**Complete the following**.
A. In the forum post about the layout lights, what material are the new light poles made from?
B. Write the next part of the forum thread about the layout lights, picking up after its last line.

* BEGIN Text shown *

# More lights



## riderdan (Jan 2, 2014)

One of the really neat things about my layout is that I can see most all of it from the dining room window. And at night, it’s really cool to look out and see the miniature town all lit up. I just like being able to admire how cool it looks with all the lights on. 


Before summer vacation, I’d made a set of post lights for the maintenance stop by the station. This section has a water tower and coal bins for servicing the steam locomotives, and looks nice during the day. But it needed lights.









Sorry the photo is a little fuzzy. Unlike a "real" camera, my phone doesn't do low light very well.

The new lights are the three posts at the rear of that section. The poles are made from brass tube and the light canopies from brass domes. I think this looks good now. The steam locomotives could definitely be serviced at night in this location. Of course, we'll see how long the LEDs last


----------



## jimhoot (Mar 21, 2015)

* END Text shown *
* BEGIN Provided material *

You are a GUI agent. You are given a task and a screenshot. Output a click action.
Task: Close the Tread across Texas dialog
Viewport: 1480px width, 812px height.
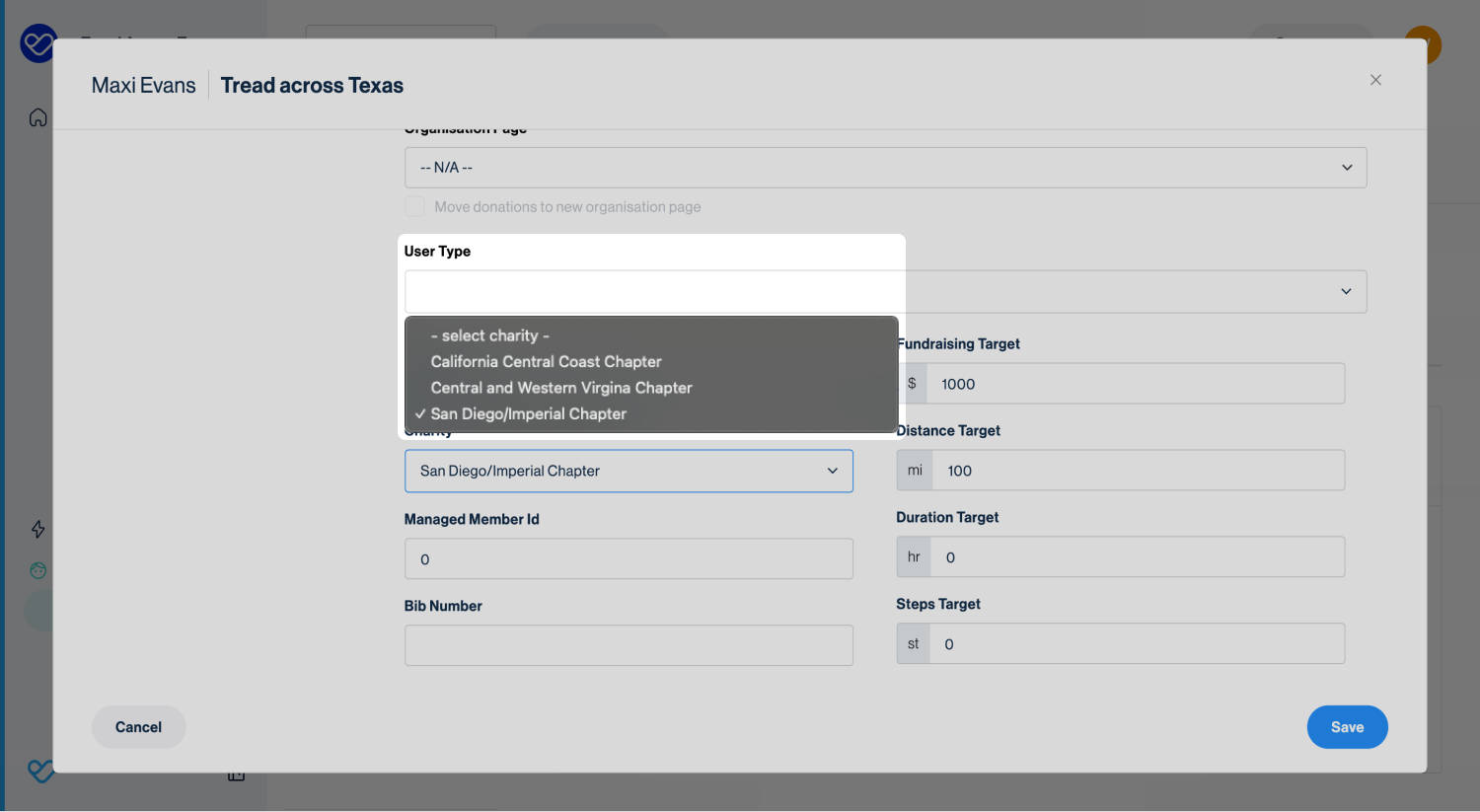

* END Provided material *

**Expected answers**.
A. Brass tube.

B.
Dan

There is no picture or link to one?


----------



## Semper Vaporo (Jan 2, 2008)

Strange... I am usually the one that can't see the embedded image! I see it just fine, this time.


----------



## jimtyp (Jan 2, 2008)

Looks great Dan! I did the same after waking up one night and thinking it would be nice to see the buildings lit up.

-Jim


----------



## Mike Flea (Apr 8, 2014)

Very nice Dan, lights up the area well


----------



## Naptowneng (Jun 14, 2010)

I agree, light on the layout at night are very cool. I have used the solar garden light mod approach, with a success rate of about 50% in keeping them working......;(

Jerry


----------



## jimhoot (Mar 21, 2015)

Looks good Dan.

Turns out the server at work wont open your's and some other pictures.
No problems here at home.


----------



## Dick Friedman (Aug 19, 2008)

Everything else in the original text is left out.